La doctora Débora Nuevo, internista y jefa de la unidad de microbiota del centro médico Olympia de Quirónsalud, sostiene que la salud intestinal se construye con patrones alimentarios equilibrados y sostenibles, no con productos milagro ni suplementos puntuales. En su práctica diaria, la especialista prioriza la diversidad de alimentos vegetales y limita los ultraprocesados, el alcohol y los azúcares añadidos, una postura avalada por la evidencia científica que vincula las microbiotas diversas con dietas ricas en frutas, verduras, legumbres, frutos secos y cereales integrales.

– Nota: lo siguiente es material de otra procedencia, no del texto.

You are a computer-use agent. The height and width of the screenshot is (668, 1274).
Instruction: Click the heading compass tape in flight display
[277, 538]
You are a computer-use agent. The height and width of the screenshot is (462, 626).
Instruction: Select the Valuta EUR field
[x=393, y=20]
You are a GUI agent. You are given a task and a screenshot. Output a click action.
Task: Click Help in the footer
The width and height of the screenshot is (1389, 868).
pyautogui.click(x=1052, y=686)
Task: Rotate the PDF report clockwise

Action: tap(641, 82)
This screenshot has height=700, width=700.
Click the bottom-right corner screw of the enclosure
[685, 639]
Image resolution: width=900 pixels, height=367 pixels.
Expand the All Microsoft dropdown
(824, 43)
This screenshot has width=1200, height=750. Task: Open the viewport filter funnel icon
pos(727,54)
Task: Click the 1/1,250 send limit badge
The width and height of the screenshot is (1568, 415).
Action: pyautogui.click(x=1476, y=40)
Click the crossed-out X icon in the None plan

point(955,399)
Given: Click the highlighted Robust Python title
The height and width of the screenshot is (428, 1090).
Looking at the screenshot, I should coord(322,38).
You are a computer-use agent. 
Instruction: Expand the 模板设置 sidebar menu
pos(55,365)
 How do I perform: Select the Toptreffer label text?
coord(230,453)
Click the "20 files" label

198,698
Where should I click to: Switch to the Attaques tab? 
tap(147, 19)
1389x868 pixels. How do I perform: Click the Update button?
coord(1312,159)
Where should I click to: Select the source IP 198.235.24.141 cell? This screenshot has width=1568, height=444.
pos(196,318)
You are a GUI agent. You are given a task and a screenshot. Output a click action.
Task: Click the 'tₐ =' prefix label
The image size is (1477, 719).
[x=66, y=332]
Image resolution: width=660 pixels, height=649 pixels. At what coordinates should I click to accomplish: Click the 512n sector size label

Un día tipo en su mesa arranca con un desayuno de yogur natural, avena, frutos secos y fruta de temporada. A media mañana toma fruta o un puñado de frutos secos, mientras que la comida principal combina una ensalada variada con legumbres, verduras y una proteína (pescado, huevos u otra), siempre acompañada de aceite de oliva virgen extra. La merienda repite la fórmula de fruta o yogur, y la cena se inclina por verduras —cremas o salteados— con otra fuente proteica.
Nuevo reivindica el papel de las legumbres como fuente extraordinaria de fibra y almidón resistente, a la vez que pone en perspectiva el protagonismo de probióticos y fermentados: consume yogur a diario y kéfir de forma ocasional, pero advierte de que aumentar el consumo de verduras y legumbres tendría un impacto más relevante que cualquier fermentado. También desaconseja depender de suplementos o test costosos y recuerda que los cambios más consistentes pasan por mejorar la alimentación, dormir bien, hacer actividad física y evitar el uso innecesario de antibióticos. La salud intestinal, resume, se decide con lo que se come día tras día durante años.